The Case for Commercialism

THE PRESS

The recent suggestion that Virginia football teams be allowed to play one game or more each year with a worthy opponent in one of the larger cities appears entirely worthwhile to us. At this time, there is a University ruling which prohibits such action on the part of our teams and recent efforts to repeal it, through the Board of Visitors, have failed to produce any effect.

An objection has been raised to the effect that, in playing such a game. Virginia would be lowering herself, to the level of commercialism in athletics, to a certain extent, and thus to a resultant over-doing of the game. In one breath, the statement frequently is made that we want athletics for all--intramural athletics--and in the next breath, we hear that the University should keep away from Baltimore, Washington, and Richmond because to have teams play in such places would not be exactly in keeping with our purely amateur outlook and our love of the game for the game's sake.
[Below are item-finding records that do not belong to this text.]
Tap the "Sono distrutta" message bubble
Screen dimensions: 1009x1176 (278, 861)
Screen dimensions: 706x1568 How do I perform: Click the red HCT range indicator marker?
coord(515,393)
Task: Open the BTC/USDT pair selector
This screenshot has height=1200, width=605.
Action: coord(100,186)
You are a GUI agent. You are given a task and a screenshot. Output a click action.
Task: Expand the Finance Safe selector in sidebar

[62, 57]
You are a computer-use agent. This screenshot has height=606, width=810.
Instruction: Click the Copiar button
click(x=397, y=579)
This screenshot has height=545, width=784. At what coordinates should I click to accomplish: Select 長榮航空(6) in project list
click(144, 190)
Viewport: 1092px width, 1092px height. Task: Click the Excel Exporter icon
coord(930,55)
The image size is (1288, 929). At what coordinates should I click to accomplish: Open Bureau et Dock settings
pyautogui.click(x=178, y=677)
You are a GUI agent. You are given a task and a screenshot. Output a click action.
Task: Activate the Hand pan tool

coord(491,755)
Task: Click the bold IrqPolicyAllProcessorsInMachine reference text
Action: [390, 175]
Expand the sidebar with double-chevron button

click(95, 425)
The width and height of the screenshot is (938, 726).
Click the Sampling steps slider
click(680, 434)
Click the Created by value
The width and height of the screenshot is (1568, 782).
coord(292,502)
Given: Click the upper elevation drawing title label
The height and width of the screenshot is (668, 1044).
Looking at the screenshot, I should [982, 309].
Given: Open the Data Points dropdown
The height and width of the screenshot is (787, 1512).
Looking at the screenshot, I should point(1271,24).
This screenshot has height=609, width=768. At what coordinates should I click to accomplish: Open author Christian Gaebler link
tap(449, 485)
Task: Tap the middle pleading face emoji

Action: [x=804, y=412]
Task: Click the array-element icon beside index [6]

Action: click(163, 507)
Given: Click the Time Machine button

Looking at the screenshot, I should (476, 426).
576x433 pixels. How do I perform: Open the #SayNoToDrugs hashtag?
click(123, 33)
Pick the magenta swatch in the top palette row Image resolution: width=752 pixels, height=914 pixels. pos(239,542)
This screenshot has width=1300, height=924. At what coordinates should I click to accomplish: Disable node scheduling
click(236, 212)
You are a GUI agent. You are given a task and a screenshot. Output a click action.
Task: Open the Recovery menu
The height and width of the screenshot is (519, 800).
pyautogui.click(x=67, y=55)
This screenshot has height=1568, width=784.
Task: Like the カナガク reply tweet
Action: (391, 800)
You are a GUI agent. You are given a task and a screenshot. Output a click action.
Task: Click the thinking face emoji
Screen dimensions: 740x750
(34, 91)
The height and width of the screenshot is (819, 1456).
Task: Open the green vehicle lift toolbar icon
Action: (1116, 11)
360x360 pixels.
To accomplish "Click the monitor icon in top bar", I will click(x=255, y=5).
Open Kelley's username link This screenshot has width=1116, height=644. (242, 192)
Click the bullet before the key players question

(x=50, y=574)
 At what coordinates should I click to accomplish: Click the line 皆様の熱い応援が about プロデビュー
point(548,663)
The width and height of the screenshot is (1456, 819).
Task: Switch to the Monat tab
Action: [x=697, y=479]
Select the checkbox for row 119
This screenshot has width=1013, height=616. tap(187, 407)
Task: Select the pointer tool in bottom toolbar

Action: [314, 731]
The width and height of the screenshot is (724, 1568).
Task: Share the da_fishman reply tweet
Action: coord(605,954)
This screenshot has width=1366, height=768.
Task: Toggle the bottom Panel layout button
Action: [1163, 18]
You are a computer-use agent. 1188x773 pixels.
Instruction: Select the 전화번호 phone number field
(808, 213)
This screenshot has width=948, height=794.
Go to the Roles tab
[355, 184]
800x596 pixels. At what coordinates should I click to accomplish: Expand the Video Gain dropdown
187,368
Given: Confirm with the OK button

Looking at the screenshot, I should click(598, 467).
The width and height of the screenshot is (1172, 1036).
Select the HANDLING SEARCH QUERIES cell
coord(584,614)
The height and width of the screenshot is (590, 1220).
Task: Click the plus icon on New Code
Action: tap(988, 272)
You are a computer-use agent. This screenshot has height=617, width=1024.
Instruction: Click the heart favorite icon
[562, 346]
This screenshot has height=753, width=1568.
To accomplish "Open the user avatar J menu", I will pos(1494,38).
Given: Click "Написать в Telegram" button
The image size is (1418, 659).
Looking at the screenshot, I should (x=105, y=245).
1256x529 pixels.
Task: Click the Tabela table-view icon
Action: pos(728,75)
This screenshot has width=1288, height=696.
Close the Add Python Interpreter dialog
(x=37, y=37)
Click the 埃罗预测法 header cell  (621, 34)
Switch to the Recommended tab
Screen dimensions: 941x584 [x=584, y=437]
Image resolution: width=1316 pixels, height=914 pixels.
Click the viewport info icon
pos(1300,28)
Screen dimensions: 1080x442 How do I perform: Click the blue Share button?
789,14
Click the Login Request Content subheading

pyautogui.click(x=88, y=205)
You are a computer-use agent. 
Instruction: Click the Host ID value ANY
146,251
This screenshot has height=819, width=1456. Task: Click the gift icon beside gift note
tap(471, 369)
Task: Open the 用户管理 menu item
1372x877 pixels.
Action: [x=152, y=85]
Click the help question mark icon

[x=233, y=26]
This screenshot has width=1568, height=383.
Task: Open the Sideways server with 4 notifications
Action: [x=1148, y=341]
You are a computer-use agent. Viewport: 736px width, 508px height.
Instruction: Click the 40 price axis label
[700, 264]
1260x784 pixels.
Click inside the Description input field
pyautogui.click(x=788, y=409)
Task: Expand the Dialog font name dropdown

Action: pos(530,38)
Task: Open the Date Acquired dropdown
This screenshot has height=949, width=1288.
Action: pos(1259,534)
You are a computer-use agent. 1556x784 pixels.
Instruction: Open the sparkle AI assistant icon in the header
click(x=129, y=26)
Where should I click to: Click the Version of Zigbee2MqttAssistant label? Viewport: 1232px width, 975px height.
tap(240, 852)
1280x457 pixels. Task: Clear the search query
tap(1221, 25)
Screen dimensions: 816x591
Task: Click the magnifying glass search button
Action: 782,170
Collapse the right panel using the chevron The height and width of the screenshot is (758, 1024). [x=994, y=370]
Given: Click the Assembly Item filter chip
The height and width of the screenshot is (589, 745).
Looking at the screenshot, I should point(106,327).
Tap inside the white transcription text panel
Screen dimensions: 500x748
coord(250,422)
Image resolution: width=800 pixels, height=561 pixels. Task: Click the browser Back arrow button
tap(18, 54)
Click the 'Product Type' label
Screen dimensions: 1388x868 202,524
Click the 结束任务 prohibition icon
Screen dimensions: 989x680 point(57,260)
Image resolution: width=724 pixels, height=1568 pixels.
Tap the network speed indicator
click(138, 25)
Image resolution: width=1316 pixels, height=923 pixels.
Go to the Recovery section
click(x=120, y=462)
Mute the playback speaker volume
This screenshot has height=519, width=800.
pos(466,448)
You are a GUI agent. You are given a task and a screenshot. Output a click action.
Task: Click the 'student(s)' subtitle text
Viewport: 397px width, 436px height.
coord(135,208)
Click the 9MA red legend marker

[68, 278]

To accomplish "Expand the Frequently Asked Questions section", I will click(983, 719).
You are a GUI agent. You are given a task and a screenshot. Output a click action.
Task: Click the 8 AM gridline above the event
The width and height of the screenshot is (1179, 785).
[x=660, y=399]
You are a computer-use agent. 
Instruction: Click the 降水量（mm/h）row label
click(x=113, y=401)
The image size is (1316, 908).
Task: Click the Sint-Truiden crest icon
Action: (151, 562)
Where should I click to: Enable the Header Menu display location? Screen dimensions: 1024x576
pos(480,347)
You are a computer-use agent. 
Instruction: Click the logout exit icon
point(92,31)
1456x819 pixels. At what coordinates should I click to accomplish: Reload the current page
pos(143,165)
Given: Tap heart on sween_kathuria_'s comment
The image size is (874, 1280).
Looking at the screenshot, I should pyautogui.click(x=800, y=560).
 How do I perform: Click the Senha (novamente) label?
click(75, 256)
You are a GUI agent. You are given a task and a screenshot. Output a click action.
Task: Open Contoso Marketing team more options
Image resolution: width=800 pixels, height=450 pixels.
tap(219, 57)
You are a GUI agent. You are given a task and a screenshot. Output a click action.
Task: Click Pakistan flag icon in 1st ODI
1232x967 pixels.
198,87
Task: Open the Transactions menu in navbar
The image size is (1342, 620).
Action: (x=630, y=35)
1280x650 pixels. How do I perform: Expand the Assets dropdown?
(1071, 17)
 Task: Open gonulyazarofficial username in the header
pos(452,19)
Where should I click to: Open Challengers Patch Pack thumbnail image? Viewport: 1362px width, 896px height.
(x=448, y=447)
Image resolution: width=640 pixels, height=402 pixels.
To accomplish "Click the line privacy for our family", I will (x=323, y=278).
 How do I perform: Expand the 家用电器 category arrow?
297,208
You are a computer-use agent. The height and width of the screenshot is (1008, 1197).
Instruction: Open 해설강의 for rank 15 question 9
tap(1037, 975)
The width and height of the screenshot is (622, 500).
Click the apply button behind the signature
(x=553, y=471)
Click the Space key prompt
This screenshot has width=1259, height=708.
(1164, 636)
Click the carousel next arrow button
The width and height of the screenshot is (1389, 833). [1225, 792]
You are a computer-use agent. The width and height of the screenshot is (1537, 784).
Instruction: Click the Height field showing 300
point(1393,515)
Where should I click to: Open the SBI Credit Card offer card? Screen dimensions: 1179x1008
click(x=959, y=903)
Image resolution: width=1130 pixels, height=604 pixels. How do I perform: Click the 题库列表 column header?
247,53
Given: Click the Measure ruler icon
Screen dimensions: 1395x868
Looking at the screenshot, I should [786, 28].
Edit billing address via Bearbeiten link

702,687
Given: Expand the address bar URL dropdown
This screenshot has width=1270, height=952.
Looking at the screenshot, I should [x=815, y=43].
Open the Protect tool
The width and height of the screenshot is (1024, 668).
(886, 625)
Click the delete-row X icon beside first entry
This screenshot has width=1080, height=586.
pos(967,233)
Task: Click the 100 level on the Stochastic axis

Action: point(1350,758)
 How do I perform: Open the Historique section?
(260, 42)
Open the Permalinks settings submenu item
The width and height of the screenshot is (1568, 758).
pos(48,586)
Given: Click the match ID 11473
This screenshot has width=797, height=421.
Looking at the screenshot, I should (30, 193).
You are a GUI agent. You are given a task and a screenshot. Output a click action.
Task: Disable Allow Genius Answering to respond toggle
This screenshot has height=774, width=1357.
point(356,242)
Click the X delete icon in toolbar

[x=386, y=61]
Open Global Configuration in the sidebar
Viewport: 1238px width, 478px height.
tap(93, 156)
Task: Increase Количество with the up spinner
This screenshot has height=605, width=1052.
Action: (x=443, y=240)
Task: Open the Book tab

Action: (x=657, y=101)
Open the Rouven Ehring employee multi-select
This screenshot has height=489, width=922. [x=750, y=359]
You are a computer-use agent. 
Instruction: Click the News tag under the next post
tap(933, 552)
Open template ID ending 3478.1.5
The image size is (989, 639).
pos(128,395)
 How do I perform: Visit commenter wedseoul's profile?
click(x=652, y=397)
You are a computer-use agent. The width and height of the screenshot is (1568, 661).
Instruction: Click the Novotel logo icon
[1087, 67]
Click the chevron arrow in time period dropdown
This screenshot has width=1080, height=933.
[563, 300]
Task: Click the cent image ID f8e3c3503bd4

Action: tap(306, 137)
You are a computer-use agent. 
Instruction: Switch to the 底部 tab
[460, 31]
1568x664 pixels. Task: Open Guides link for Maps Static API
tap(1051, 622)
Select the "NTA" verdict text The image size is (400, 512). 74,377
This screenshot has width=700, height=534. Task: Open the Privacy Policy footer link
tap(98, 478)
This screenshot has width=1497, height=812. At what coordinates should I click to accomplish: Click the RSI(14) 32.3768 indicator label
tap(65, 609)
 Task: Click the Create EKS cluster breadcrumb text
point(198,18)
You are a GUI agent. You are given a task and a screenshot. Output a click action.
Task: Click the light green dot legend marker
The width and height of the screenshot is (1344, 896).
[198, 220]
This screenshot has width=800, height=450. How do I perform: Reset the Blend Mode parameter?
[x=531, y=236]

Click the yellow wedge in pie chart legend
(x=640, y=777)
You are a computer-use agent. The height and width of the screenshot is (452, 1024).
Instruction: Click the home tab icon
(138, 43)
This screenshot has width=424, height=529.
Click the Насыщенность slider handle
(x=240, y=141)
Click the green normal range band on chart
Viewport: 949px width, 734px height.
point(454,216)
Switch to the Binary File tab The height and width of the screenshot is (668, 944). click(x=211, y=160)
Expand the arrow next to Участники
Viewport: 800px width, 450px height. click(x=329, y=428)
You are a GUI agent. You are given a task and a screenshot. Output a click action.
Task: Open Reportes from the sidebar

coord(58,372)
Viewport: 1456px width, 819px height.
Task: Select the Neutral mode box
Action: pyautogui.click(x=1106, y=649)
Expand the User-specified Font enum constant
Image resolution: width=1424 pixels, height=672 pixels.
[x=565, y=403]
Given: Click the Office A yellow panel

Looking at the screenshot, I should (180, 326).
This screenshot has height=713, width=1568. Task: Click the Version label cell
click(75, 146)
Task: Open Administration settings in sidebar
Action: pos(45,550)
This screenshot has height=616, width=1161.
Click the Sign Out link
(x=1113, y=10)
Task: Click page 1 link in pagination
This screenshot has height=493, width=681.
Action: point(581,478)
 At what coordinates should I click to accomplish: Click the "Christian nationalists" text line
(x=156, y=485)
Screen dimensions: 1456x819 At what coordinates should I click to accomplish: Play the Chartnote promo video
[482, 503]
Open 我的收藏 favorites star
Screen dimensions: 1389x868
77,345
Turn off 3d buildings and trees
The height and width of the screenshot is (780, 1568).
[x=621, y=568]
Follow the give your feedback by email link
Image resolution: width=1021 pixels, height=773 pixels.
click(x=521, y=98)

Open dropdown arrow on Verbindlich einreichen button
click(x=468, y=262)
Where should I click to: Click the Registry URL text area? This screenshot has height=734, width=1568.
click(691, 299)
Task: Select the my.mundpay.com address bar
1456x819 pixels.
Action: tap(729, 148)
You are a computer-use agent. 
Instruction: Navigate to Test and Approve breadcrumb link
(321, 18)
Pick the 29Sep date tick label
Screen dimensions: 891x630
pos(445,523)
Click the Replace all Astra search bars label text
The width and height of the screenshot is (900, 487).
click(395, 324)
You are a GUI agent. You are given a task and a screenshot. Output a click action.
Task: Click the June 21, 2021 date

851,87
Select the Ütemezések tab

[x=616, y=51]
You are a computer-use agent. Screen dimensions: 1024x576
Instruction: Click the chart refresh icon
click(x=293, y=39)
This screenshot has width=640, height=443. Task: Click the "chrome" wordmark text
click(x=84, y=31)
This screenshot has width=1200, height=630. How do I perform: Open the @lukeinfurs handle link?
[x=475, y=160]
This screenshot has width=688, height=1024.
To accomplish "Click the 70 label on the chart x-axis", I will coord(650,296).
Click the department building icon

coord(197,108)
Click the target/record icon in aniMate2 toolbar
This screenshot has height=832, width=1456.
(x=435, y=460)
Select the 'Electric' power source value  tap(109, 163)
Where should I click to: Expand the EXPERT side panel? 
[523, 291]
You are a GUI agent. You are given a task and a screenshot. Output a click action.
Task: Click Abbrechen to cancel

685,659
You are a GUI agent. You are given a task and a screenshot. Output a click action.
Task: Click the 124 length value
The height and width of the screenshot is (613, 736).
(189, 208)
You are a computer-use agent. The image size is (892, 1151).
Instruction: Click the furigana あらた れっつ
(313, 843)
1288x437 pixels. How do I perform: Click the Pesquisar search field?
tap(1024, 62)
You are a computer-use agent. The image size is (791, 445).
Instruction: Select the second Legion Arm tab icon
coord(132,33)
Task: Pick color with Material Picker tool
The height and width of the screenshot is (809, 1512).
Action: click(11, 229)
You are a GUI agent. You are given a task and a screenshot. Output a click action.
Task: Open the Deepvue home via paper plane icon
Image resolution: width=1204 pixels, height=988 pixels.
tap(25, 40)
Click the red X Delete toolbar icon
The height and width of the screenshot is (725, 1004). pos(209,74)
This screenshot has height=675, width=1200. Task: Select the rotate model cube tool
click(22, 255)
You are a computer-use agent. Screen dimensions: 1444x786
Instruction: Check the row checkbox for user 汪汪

But we seldom realize that football pays for practically all other sports and that one big game before a large audience would do more towards assisting "athletics for all" than any other single factor.

Personally, we feel that the name of Virginia would appear to far better advantage in a Washington, Baltimore, or Richmond setting than in some of our customary Virginia towns whose identity would still be unknown if it were not for Rand-McNally and an efficient census bureau. College Topics, U. of Va.